- [What to produce]:
An exact transcription of all the records below is required, without any images.

Dataset content Start Marker

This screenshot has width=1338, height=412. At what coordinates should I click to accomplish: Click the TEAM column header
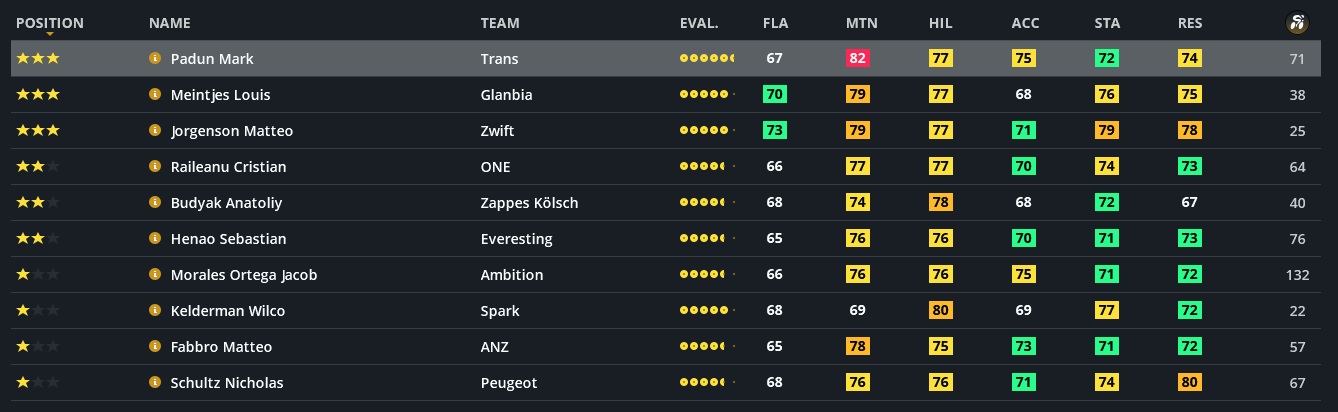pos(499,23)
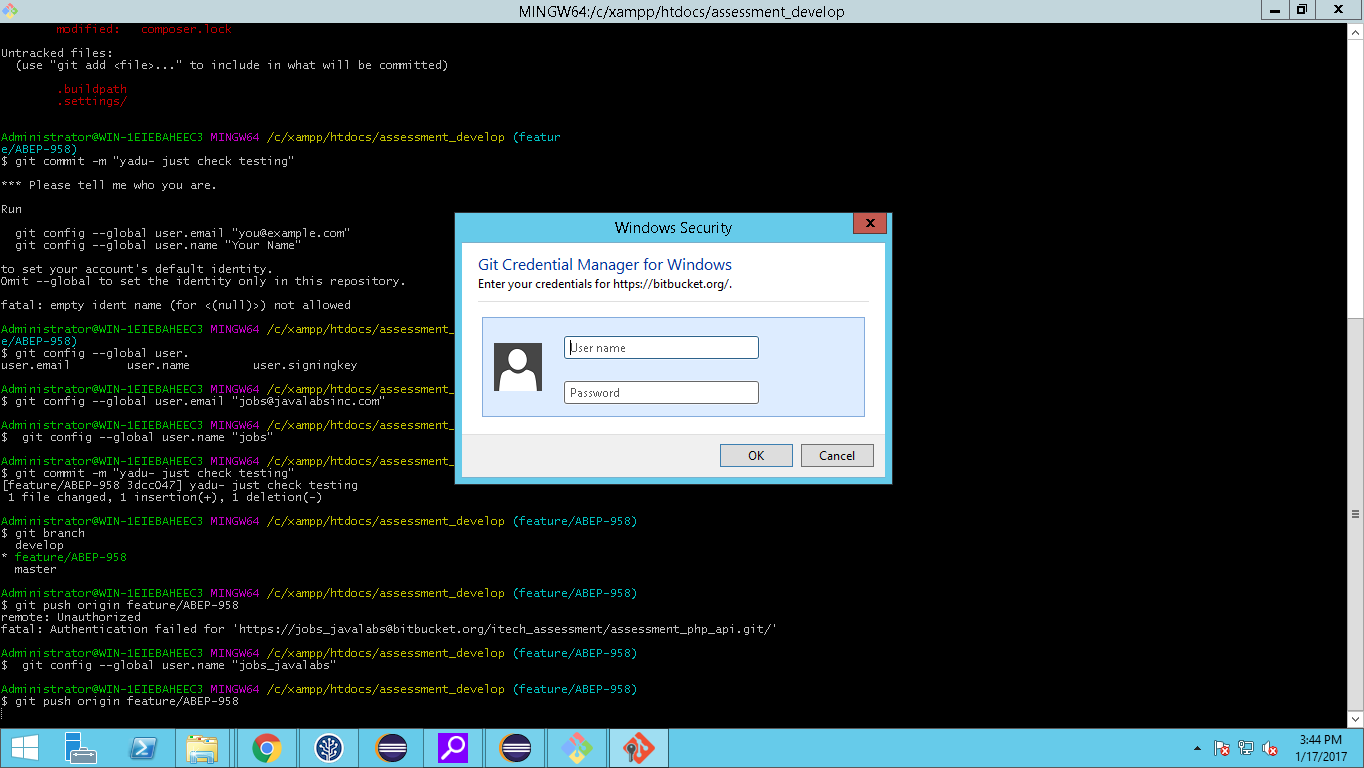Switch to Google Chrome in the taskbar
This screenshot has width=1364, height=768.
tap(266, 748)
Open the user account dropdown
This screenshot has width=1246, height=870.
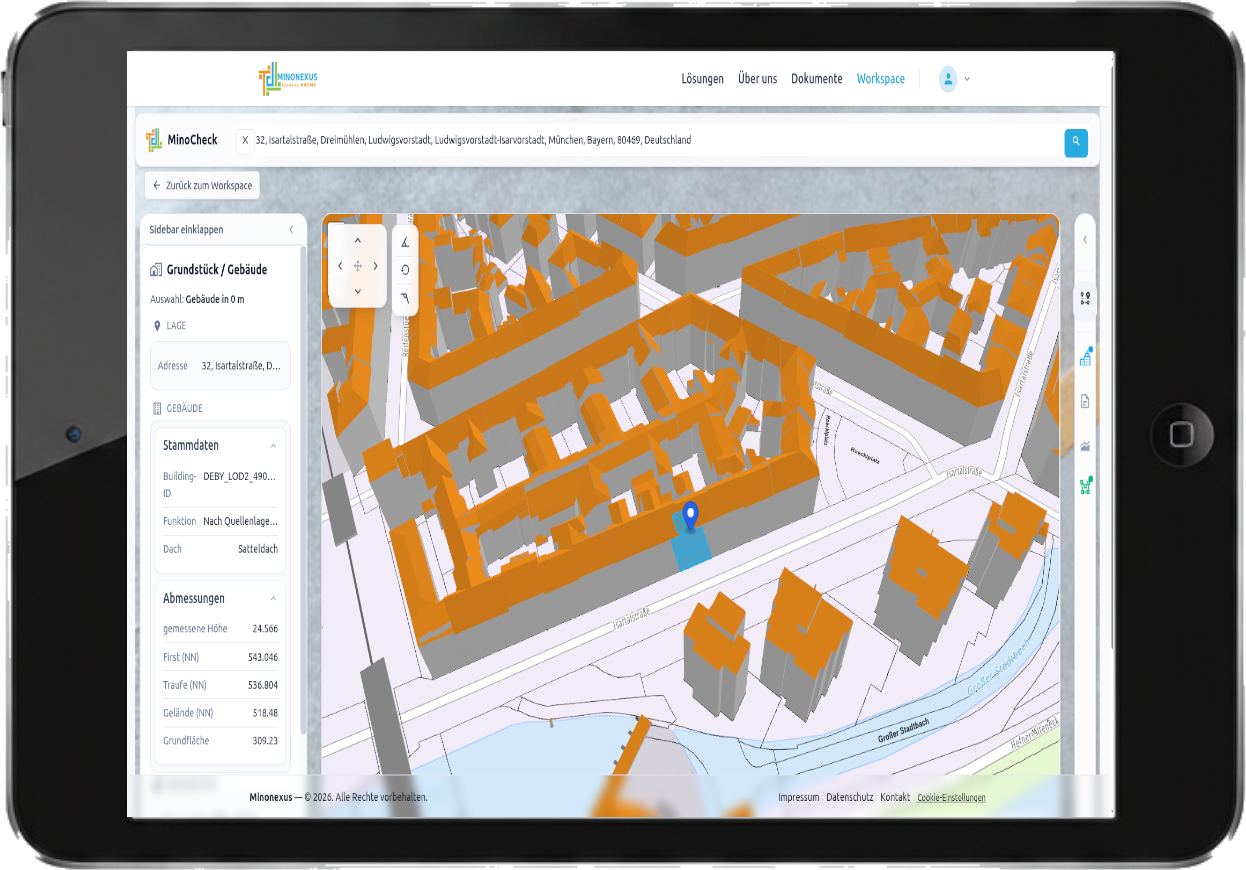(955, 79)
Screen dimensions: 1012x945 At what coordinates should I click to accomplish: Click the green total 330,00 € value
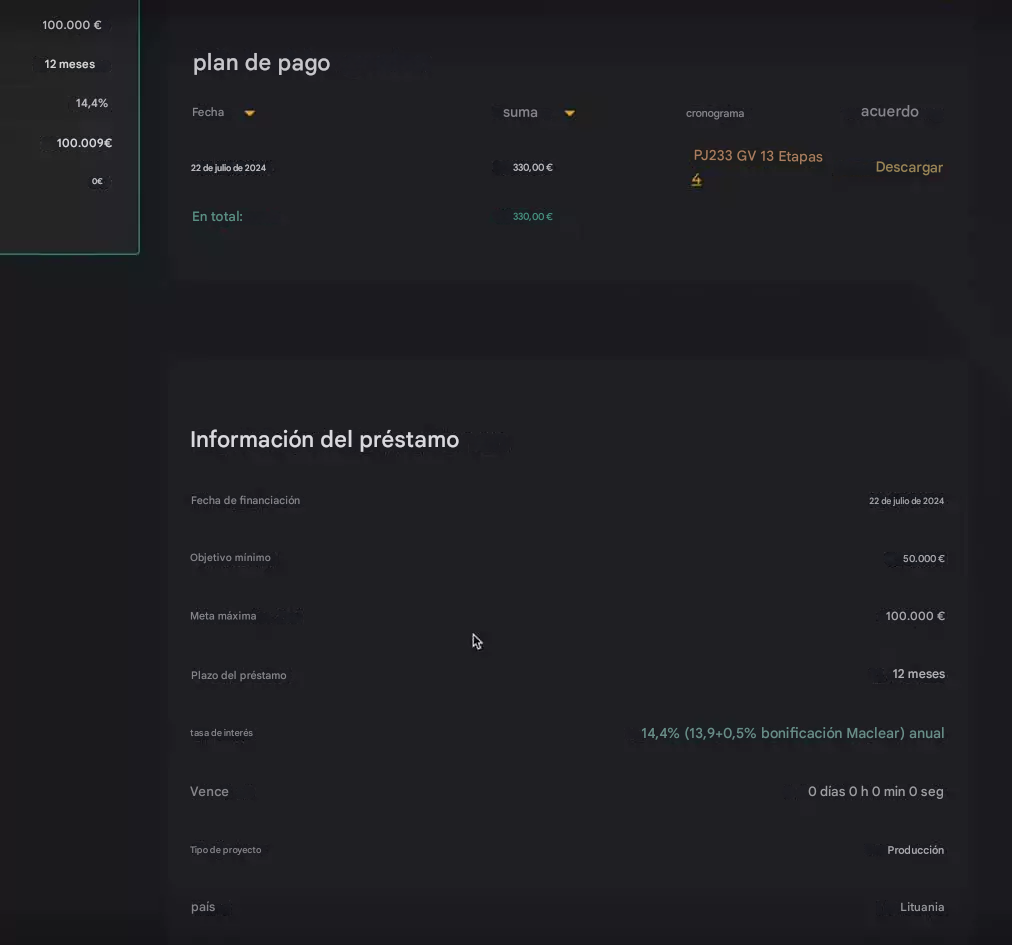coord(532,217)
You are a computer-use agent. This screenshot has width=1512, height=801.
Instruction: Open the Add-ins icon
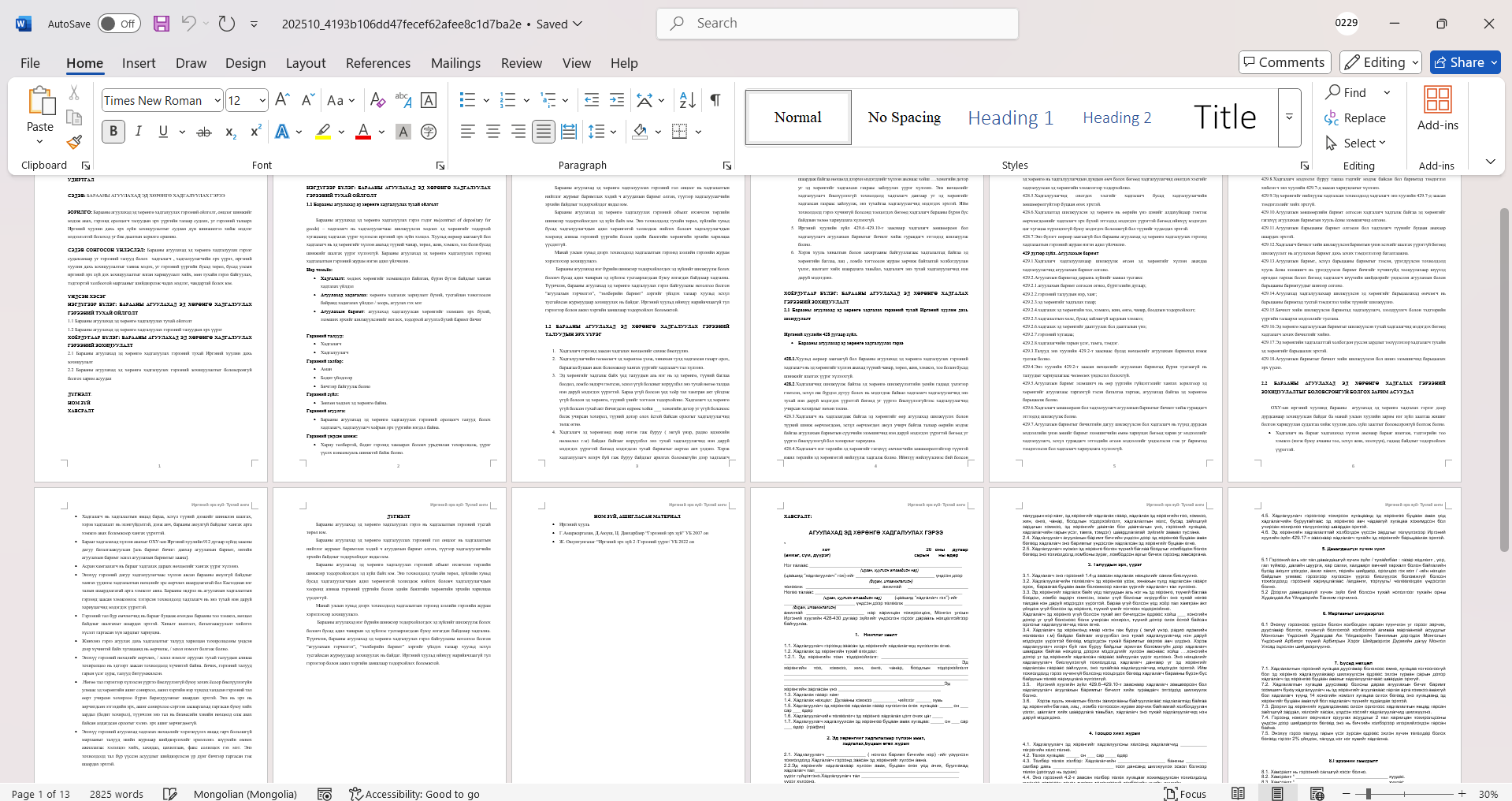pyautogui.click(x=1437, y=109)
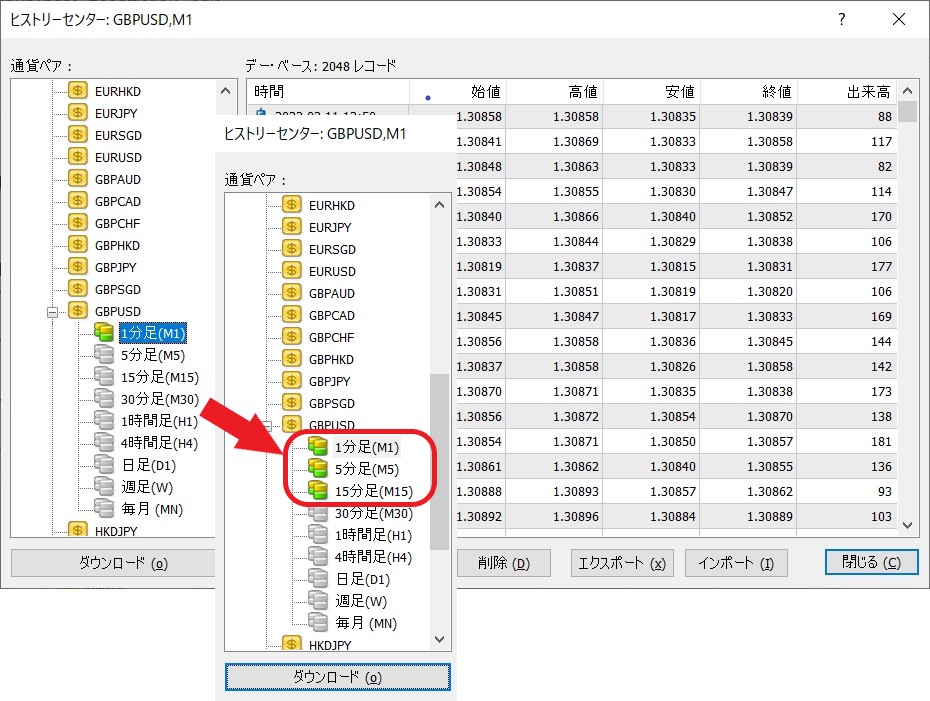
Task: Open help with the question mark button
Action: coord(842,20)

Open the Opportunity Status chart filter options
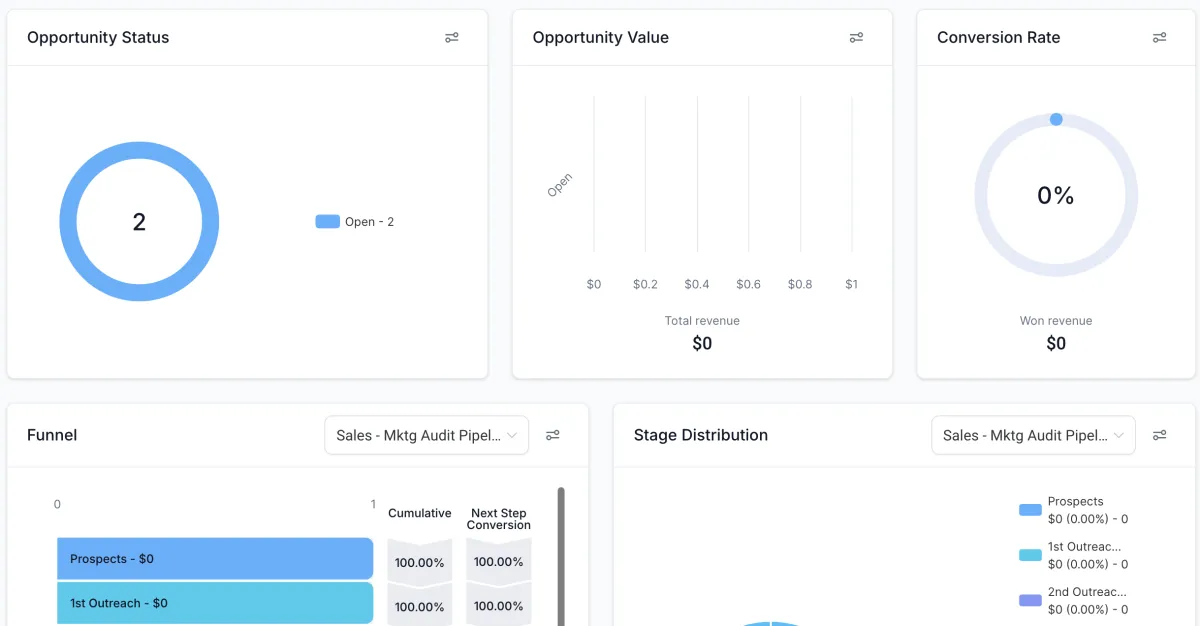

Dataset content End Marker

- [Exercise answer]:
This screenshot has width=1338, height=412. At what coordinates should I click to accomplish: Click the TEAM column header
pos(499,23)
Switch to Google Chrome in the taskbar
This screenshot has width=1364, height=768.
tap(266, 748)
Open the user account dropdown
This screenshot has width=1246, height=870.
(955, 79)
Screen dimensions: 1012x945 At what coordinates should I click to accomplish: Click the green total 330,00 € value
coord(532,217)
You are a computer-use agent. This screenshot has width=1512, height=801.
Instruction: Open the Add-ins icon
pyautogui.click(x=1437, y=109)
Task: Open help with the question mark button
Action: coord(842,20)

Open the Opportunity Status chart filter options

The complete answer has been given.